-- Passage to read --
<<<<

Matt reiterates this point in a later section:

On February 5th, OpenAI released GPT-5.3 Codex. In the technical documentation, they included this:

GPT-5.3-Codex is our first model that was instrumental in creating itself. The Codex team used early versions to debug its own training, manage its own deployment, and diagnose test results and evaluations.

Read that again. The AI helped build itself.

This isn’t a prediction about what might happen someday. This is OpenAI telling you, right now, that the AI they just released was used to create itself. One of the main things that makes AI better is intelligence applied to AI development. And AI is now intelligent enough to meaningfully contribute to its own improvement.

To me, the tasks that OpenAI mentions are familiar capabilities of existing models: they can write excellent code, interact with command-line interfaces, and analyze moderately-sized datasets. Further investigation of the press release (‘How we used Codex to train and deploy GPT‑5.3‑Codex’) corroborates this assessment: all the examples provided are of humans utilizing a tool for an isolated task to accelerate their work.

>>>>

-- Requirement 1 --
Answer these about the GPT-5.3 Codex text:
(a) On what date did OpenAI release GPT-5.3 Codex?
(b) What three things did the Codex team use early versions of the model to do?
(c) What is the title of the press release the text mentions?
-- Requirement 2 --
Please extract word for word the part of the GPT-5.3 Codex text from "On February 5th, OpenAI" to "its own improvement.".

-- Data shown --
<<<<

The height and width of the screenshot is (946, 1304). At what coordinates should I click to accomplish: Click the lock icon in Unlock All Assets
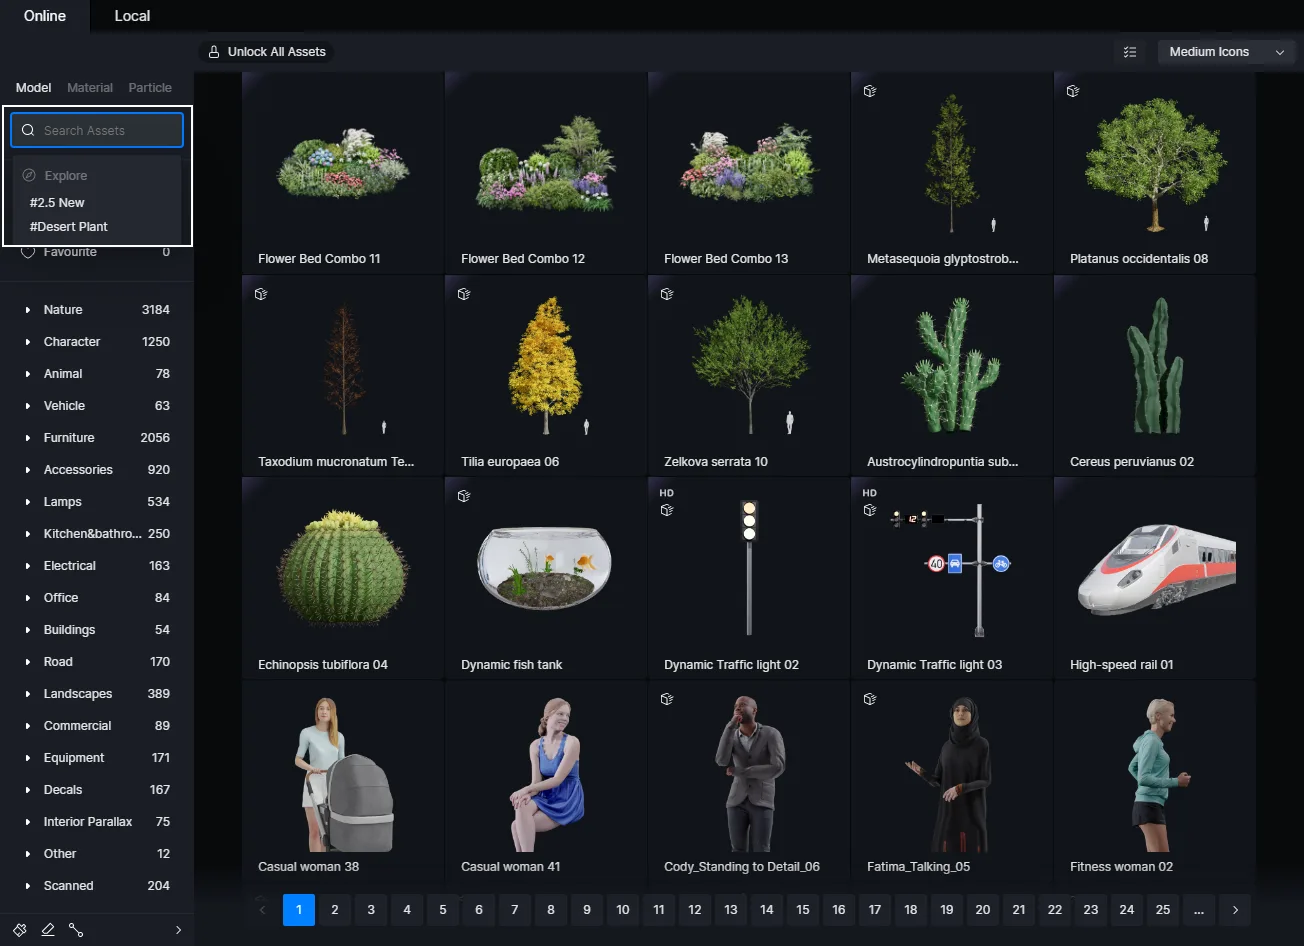(212, 51)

>>>>

-- Response area 1 --
(a) February 5th
(b) Debug its own training, manage its own deployment, and diagnose test results and evaluations
(c) ‘How we used Codex to train and deploy GPT‑5.3‑Codex’

-- Response area 2 --
On February 5th, OpenAI released GPT-5.3 Codex. In the technical documentation, they included this:

GPT-5.3-Codex is our first model that was instrumental in creating itself. The Codex team used early versions to debug its own training, manage its own deployment, and diagnose test results and evaluations.

Read that again. The AI helped build itself.

This isn’t a prediction about what might happen someday. This is OpenAI telling you, right now, that the AI they just released was used to create itself. One of the main things that makes AI better is intelligence applied to AI development. And AI is now intelligent enough to meaningfully contribute to its own improvement.